**TASK REQUIREMENTS**
Copy out the May 7 phenology daybook entry that follows, word for word and in full.

-- Start SOURCE --

Phenology Daybook: May 7, 2020

May 7th

The 127th Day of the Year

Star-eyed strawberry-breasted

Throstle above her nested

Cluster of bugle blue eggs thin

Forms and warms the life within;

And bird and blossom swell

In sod or sheath or shell.

 

Gerard Manley Hopkins

 

Sunrise/set: 5:28/7:35

Day’s Length: 14 hours 7 minutes

Average High/Low: 69/48

Average Temperature: 58

Record High: 87 – 1897

Record Low: 28 – 1974

 

Weather

  Mild to warm weather is the rule today: 25 percent of the highs reach the 80s, twenty-five percent are in the 70s, and 40 percent are in the 60s. Only ten percent remain in the cold 50s, and frost arrives just one morning out of ten. Chances of rain remain stable at 30 percent, close to the same percentage as the other days in the first week of May. Although the sun does not usually shine as much as it does on May 6, the 7th has its share of blue skies: 70 percent of the days bring at least a few hours of sunshine.

Natural Calendar

The second major wave of migrating songbirds usually reaches the Lake Erie shore near Toledo. It includes almost all the Ohio species, with dominants being white-throated sparrows, ruby-crowned kinglets, yellow-rumped warblers, magnolia warblers, tanagers, grosbeaks and orioles. Along the coast of the southeastern United States, loggerhead turtles crawl ashore to lay their eggs between now and August.

Daybook

1983: Honeysuckle and lilacs bloom, first lily-of-the-valley and comfrey budding. Skunk cabbage fully developed, each plant’s foliage about two feet high, a foot and a half across. Toothwort finally gone, fading completely in the first week of May. Last cowslip at Jacoby.

-- End SOURCE --
-- Start DATASET EXTRACT --

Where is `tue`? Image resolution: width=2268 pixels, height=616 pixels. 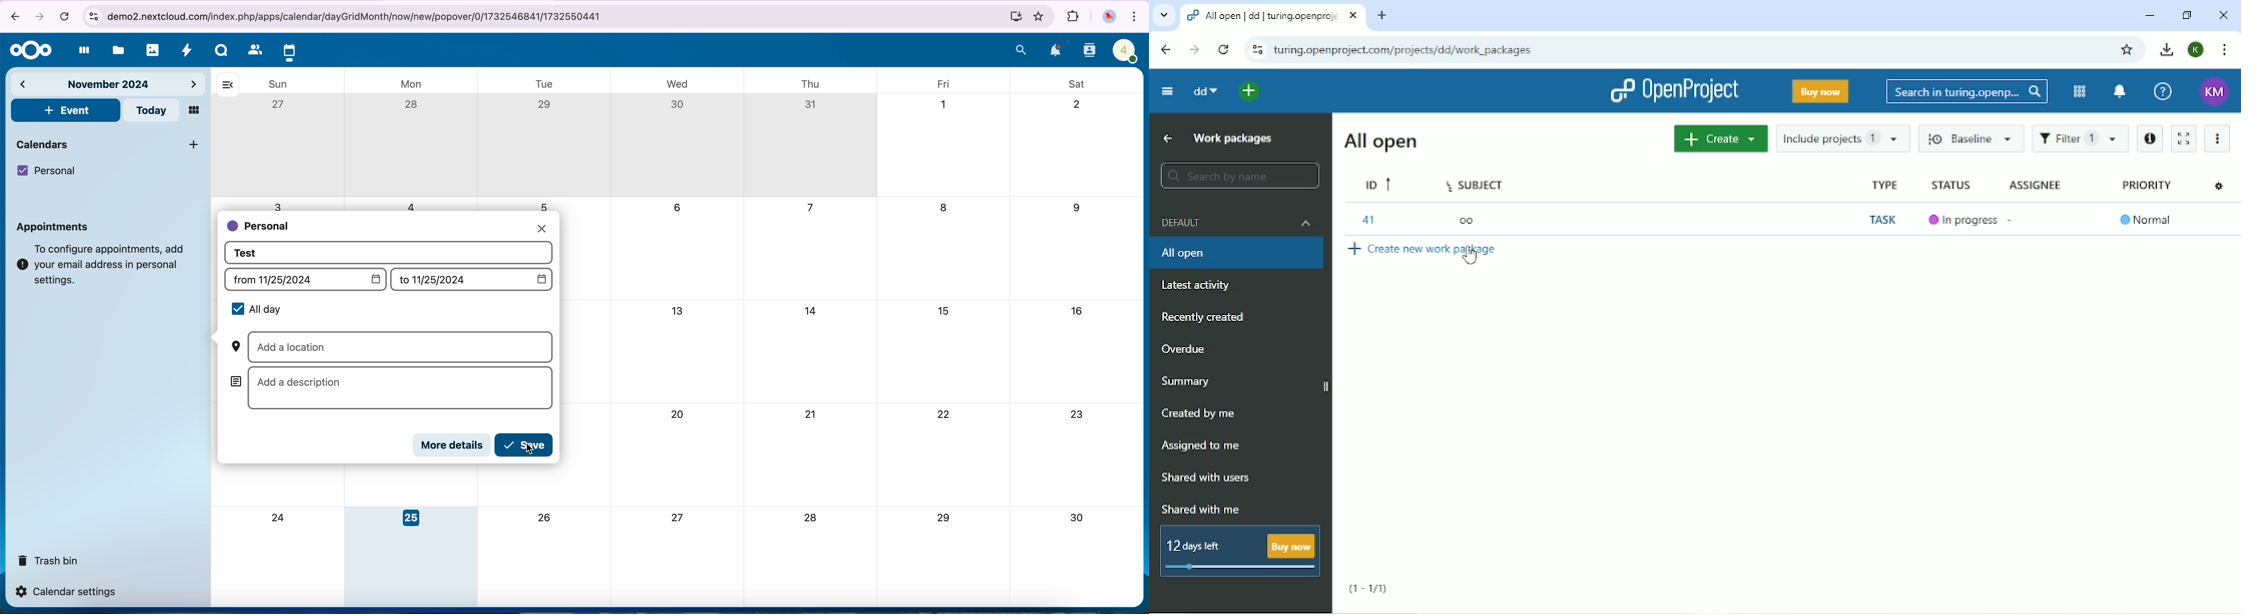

-- End DATASET EXTRACT --

**EXERCISE RESPONSE**
Phenology Daybook: May 7, 2020

May 7th

The 127th Day of the Year

Star-eyed strawberry-breasted

Throstle above her nested

Cluster of bugle blue eggs thin

Forms and warms the life within;

And bird and blossom swell

In sod or sheath or shell.

 

Gerard Manley Hopkins

 

Sunrise/set: 5:28/7:35

Day’s Length: 14 hours 7 minutes

Average High/Low: 69/48

Average Temperature: 58

Record High: 87 – 1897

Record Low: 28 – 1974

 

Weather

  Mild to warm weather is the rule today: 25 percent of the highs reach the 80s, twenty-five percent are in the 70s, and 40 percent are in the 60s. Only ten percent remain in the cold 50s, and frost arrives just one morning out of ten. Chances of rain remain stable at 30 percent, close to the same percentage as the other days in the first week of May. Although the sun does not usually shine as much as it does on May 6, the 7th has its share of blue skies: 70 percent of the days bring at least a few hours of sunshine.

Natural Calendar

The second major wave of migrating songbirds usually reaches the Lake Erie shore near Toledo. It includes almost all the Ohio species, with dominants being white-throated sparrows, ruby-crowned kinglets, yellow-rumped warblers, magnolia warblers, tanagers, grosbeaks and orioles. Along the coast of the southeastern United States, loggerhead turtles crawl ashore to lay their eggs between now and August.

Daybook

1983: Honeysuckle and lilacs bloom, first lily-of-the-valley and comfrey budding. Skunk cabbage fully developed, each plant’s foliage about two feet high, a foot and a half across. Toothwort finally gone, fading completely in the first week of May. Last cowslip at Jacoby.